Bruno Fassino wrote:

> What I've always observed is that the 'normal' (default) line-height
> value really depends on the font, in most browsers.

Now I'm getting really confused, since I'm also getting such results. 
Apparently I had just observed the lack of any apparent difference and 
had not taken a closer look.

> [1] http://www.brunildo.org/test/aspect-lh-table2.html
> (This requires javascript and flash, and for some 'strange' fonts may
> not be reliable, but generally seems to work correctly.)

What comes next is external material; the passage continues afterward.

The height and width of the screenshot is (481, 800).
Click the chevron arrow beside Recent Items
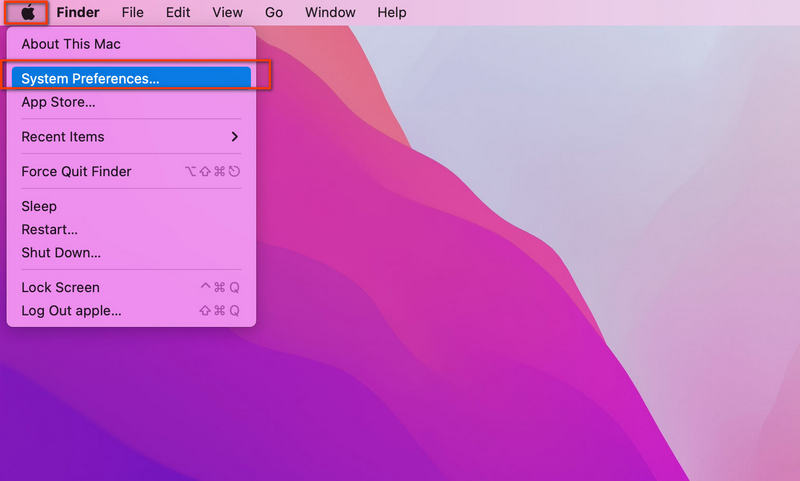point(235,137)
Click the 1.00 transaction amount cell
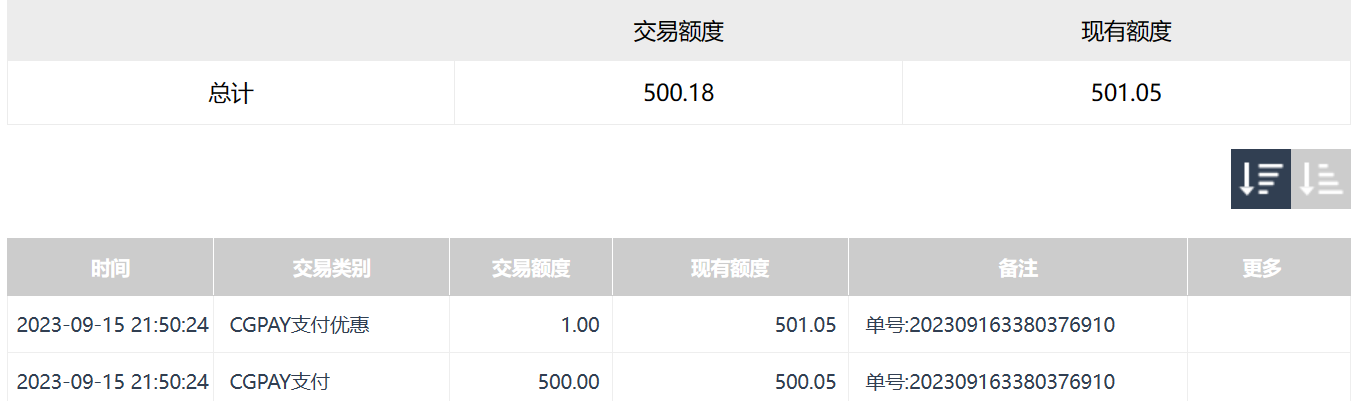 [x=581, y=325]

On IE 7, it shows all aspect ratios as 0.500, so it probably just 
divides ex by em, which gives wrong results on browsers where this 
proportion is all wrong (fixed to 0.5).

It shows e.g. a line-height of 1.341 for Arial Unicode MS (rather large, 
isn't it?), 1.108-1.133 for Times New Roman, and 1.126 for Verdana. I 
created a very simple test page
http://www.cs.tut.fi/~jkorpela/test/lh.html
that shows that there are differences indeed, but for Verdana, the 
"normal" line-height is _less_ than for Times New Roman. It gives the 
impression of tightly stacked lines of Verdana text, and probably I 
always assumed this is just because the browser uses a constant 
line-height. But it's apparently worse.

Excuse me while I panic.

This confusion reflects the looseness of the wording in CSS 
specifications, but the looseness might be intentional.

Anyway, if browsers actually vary the meaning of normal by font, the 
situation is rather odd: An author can use that value (by specifying or 
implying it), without knowing what it will really mean, but he cannot 
specify anything relative to it. That is, either take this as such, or 
use some completely different approach that has no considerations 
relative to the actual font face being used.